++++ DATA FOR THE TASK ++++

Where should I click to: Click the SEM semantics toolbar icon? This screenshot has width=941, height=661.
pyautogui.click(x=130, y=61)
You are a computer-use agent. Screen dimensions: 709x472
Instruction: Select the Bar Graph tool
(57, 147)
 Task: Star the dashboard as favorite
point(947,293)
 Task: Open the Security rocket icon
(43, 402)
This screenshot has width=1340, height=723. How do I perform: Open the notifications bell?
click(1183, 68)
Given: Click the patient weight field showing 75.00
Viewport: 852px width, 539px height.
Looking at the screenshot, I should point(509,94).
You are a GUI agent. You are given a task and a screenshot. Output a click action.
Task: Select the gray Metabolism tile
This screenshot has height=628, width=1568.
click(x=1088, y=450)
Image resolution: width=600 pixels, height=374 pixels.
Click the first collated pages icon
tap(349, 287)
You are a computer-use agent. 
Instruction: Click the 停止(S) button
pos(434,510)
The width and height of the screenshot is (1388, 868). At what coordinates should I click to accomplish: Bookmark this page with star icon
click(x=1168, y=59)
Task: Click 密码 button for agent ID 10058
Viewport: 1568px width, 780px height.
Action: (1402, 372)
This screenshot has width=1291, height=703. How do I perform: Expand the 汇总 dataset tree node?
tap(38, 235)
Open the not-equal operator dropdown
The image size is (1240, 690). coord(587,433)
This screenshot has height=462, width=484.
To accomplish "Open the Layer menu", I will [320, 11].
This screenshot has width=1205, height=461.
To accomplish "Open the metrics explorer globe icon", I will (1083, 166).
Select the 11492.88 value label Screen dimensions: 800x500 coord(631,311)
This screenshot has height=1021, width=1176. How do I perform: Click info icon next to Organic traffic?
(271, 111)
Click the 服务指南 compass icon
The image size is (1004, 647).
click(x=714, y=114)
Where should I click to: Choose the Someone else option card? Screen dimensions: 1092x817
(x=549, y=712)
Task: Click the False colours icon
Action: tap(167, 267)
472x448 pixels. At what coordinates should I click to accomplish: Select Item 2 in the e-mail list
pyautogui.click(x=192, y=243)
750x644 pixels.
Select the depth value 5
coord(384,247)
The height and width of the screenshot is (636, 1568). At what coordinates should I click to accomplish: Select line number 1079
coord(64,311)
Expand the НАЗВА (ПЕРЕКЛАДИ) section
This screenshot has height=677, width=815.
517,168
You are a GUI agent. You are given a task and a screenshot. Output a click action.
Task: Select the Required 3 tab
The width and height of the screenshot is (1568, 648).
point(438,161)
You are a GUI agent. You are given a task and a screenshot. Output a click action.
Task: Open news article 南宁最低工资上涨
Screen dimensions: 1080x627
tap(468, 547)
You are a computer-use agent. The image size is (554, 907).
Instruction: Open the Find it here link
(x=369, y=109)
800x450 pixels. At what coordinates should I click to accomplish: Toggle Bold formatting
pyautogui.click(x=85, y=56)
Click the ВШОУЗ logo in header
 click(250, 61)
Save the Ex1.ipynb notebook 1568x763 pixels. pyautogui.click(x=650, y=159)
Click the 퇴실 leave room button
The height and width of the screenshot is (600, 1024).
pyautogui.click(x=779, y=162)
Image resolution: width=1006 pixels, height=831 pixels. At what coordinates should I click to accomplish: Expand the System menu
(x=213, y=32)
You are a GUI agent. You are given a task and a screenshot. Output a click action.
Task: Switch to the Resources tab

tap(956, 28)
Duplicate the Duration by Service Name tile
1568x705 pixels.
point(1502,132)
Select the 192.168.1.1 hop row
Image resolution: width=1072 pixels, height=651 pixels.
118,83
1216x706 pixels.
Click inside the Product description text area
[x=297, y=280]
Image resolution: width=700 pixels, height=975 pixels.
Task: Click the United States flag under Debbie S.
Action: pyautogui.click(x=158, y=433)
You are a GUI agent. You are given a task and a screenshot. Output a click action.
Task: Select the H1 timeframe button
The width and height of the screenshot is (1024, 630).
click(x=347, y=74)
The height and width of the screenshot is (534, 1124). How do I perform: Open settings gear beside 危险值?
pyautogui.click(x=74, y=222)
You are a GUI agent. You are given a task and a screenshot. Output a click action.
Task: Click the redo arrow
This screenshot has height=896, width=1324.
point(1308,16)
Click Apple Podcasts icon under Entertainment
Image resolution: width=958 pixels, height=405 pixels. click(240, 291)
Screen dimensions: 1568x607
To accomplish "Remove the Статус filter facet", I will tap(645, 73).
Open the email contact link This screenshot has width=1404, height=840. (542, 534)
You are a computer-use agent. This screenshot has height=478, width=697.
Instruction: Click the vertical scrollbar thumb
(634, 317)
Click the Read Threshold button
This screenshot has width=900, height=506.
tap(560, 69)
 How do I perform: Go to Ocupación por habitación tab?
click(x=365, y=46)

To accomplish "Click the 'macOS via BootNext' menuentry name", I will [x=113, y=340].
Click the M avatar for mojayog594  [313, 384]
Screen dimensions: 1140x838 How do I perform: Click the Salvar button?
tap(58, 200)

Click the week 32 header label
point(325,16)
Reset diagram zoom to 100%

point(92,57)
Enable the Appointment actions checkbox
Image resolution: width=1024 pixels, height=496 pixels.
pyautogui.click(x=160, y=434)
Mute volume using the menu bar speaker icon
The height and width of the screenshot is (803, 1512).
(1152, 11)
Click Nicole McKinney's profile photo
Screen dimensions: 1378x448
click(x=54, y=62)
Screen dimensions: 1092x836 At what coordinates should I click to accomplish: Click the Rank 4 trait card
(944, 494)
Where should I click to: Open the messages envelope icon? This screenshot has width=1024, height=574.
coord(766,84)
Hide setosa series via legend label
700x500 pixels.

++++

# REQUIREMENTS
From the records above, copy each line that contains the string "size", matching case exactly.

# TASK ANSWER
The image size is (1240, 690). coord(587,433)
The image size is (1004, 647).
You are a computer-use agent. The image size is (554, 907).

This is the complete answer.